Hi Terry,
I certainly have the potential to go fully automated with my gear but find there always seem to be adjustments here and there that need to be taken care of manually. And the ONAG in its present configuration without a motorized stage is just one of those things. Now, if it were possible to stick a larger CCD on the guider port I think that objection would become a non-issue. That's an expensive solution but not impossible if one had an older camera around that was gathering dust. Consider, though, that without the ONAG you need to invest in a rotator and that the OAG will have an even smaller FOV and more difficuty finding a star. I think a motorized stage or a large FOV guide camera would make the ONAG an ideal solution.
There are other considerations that need to figure in such as the back focus needed in order to use the ONAG. My refractors have enough available as do most SCTs. But, I don't think it's a viable solution if you want to use a fast system as available BF really shrinks. Then you need to figure out how to use a focal reducer in conjunction. After much research and head scratching I could not find any solution that allowed the FR to sit in front of the ONAG. The total optical length was just a bit too long no matter what brand I looked at.
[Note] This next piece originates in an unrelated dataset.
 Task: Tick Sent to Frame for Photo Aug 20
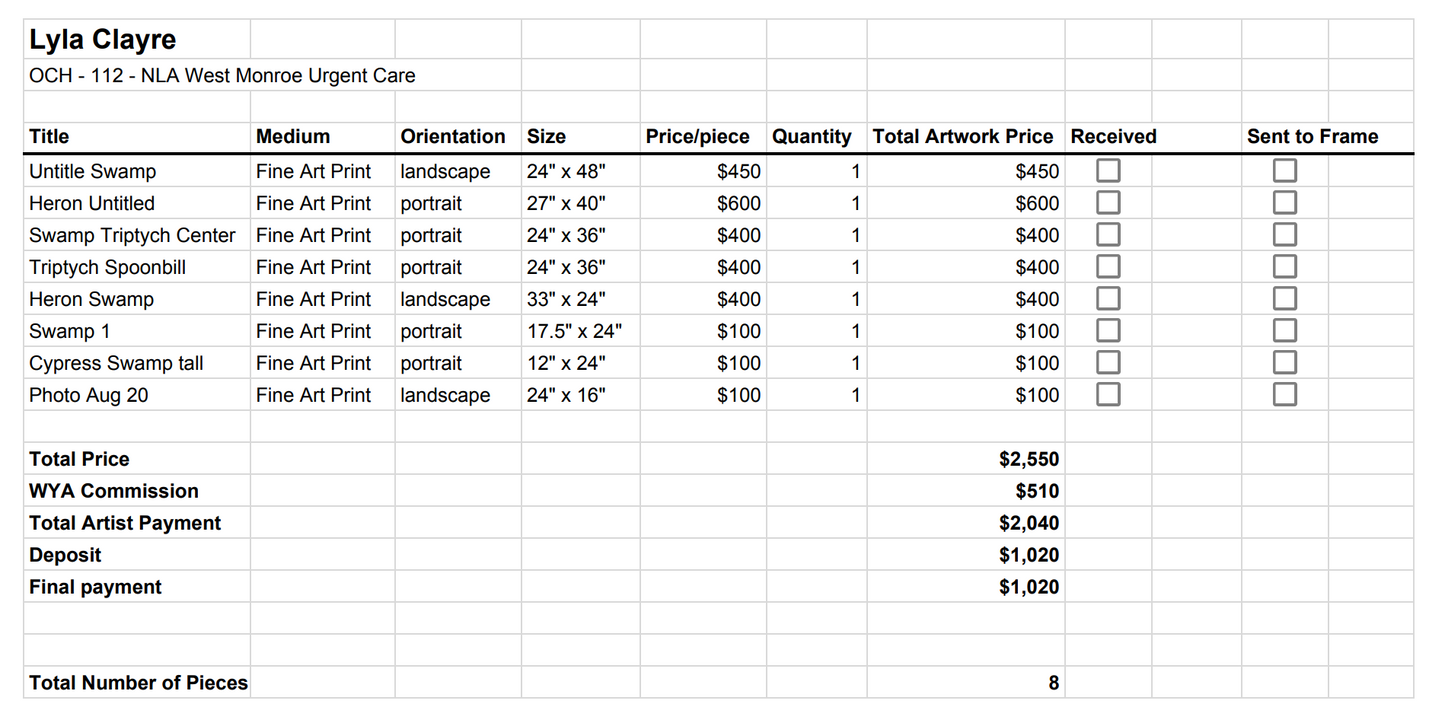coord(1285,394)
So, the FR would need to go after the ONAG. This introduces even further BF. It isn't a problem for me and I have done this with an Astrophysics barlow and have a FR if I want to try in the future. There also is a FR available for just the guide camera if you want both cameras to see the same field. These devices (balows, FRs) require that the guide camera also move back from the ONAG, but that is easy to do with the supplied tubes.
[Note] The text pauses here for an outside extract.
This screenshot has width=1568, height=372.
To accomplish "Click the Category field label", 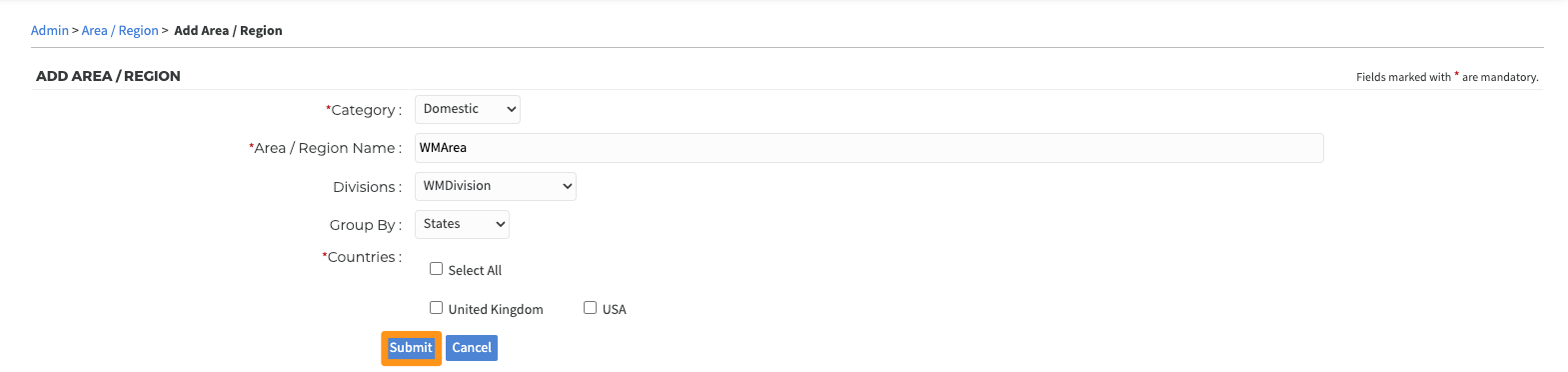I will 364,110.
Just to complete this discussion, light pollution filters pose an additional issue to consider because they must go after the ONAG otherwise the IR frequencies are blocked from entering the ONAG. I had more head scratching moments figuring out camera mounting + LP filter on the ONAG. Mostly this was due to the smaller ONAG terminating in t-threads and I needed to use a 2" Hutech filter with threads only on one end of the filter. It has forced me to use a clamping system on the camera nosepiece which is not ideal. Recently I am incorporating the LP filter into the filter wheel in place of the "L' filter. There is always something to figure out...
Peter
Last edited by PRejto; 30-04-2014 at 07:08 AM.